## Begin Supplied material

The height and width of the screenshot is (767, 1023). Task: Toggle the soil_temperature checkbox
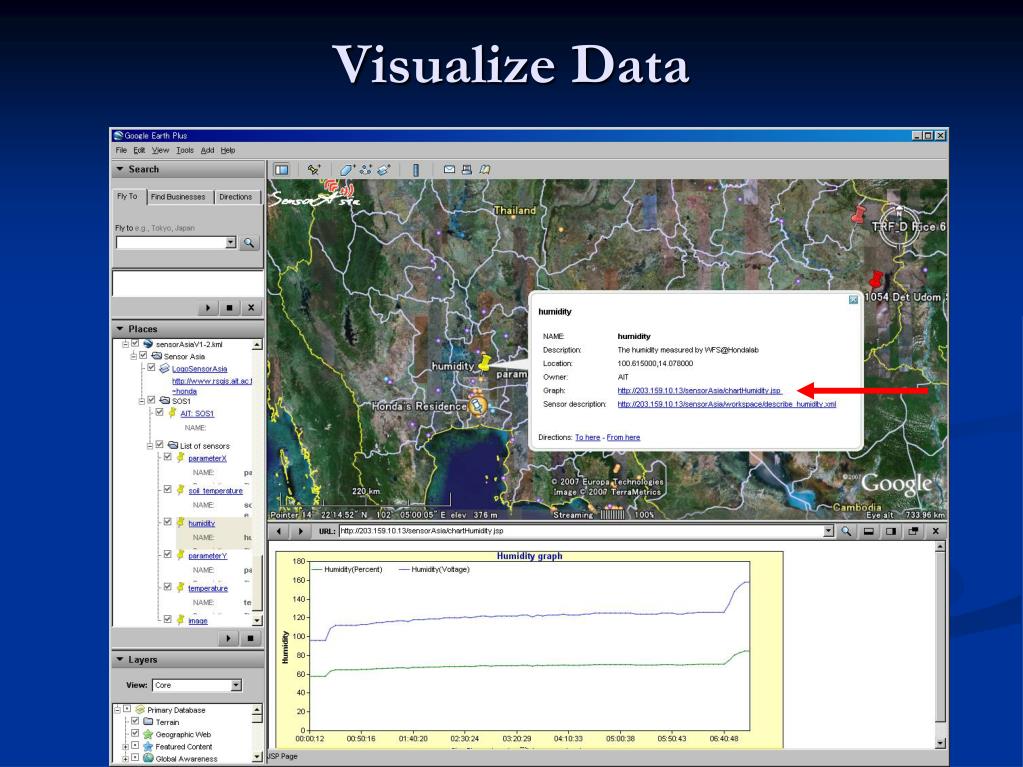[168, 489]
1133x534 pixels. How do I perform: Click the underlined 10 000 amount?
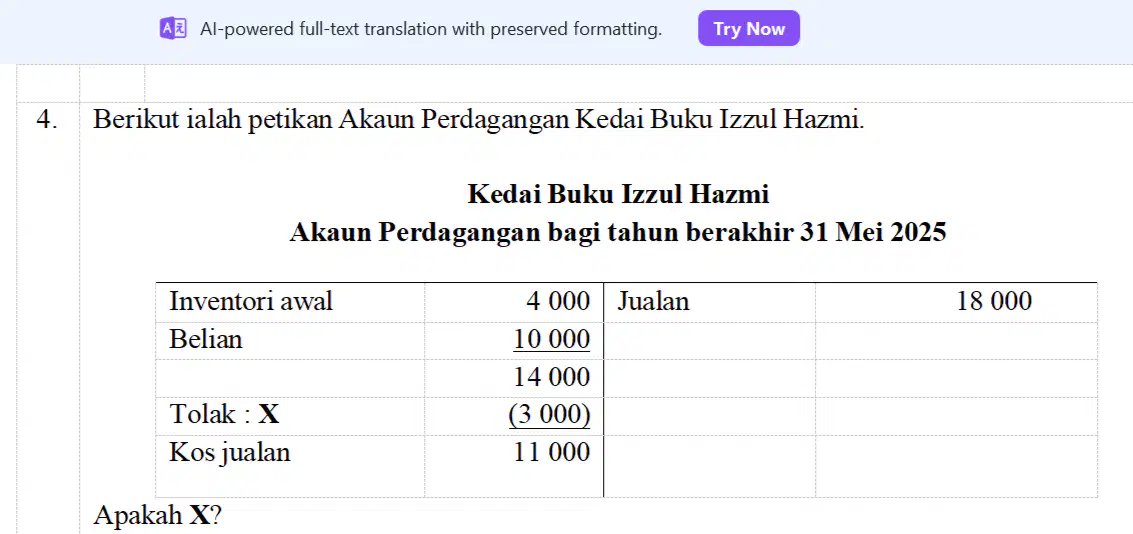click(x=551, y=340)
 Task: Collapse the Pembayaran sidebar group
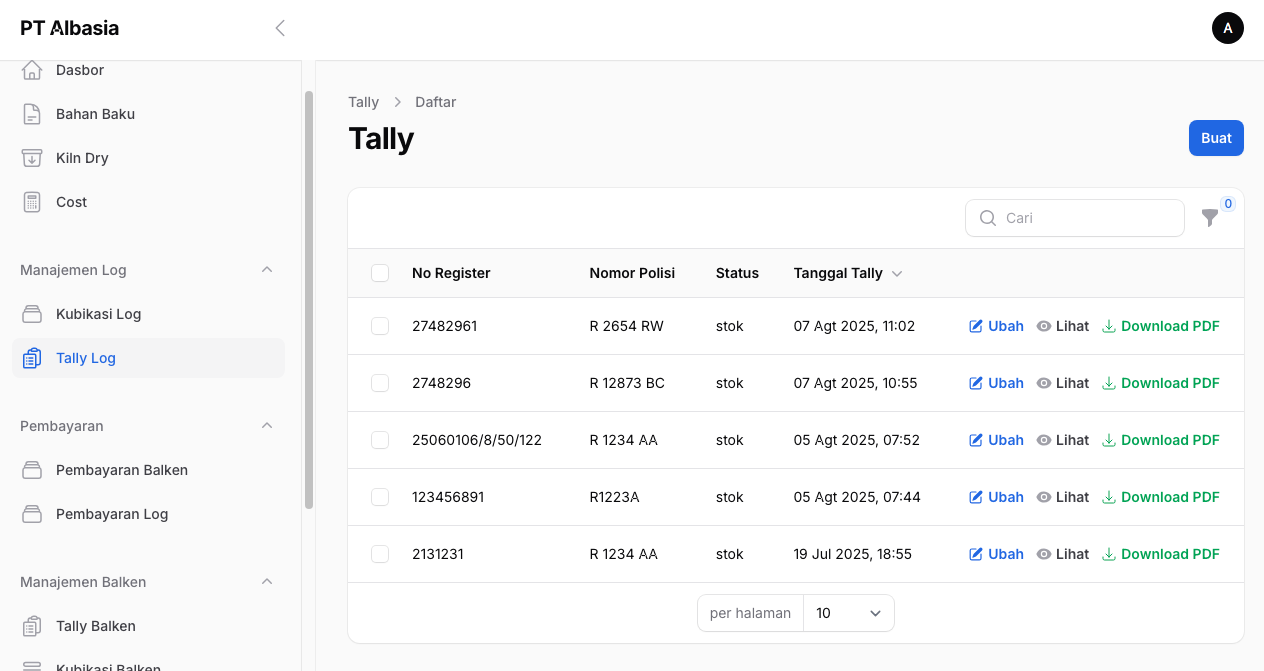[x=267, y=426]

## End Supplied material

#### [Stated task]
Please rewrite the whole listing with "Task" switched to "Instruction" and everything else left unchanged, leaving out the pictures.

#### [Response]
The height and width of the screenshot is (767, 1023). Instruction: Toggle the soil_temperature checkbox
[168, 489]
1133x534 pixels. How do I perform: Click the underlined 10 000 amount?
click(x=551, y=340)
 Instruction: Collapse the Pembayaran sidebar group
[x=267, y=426]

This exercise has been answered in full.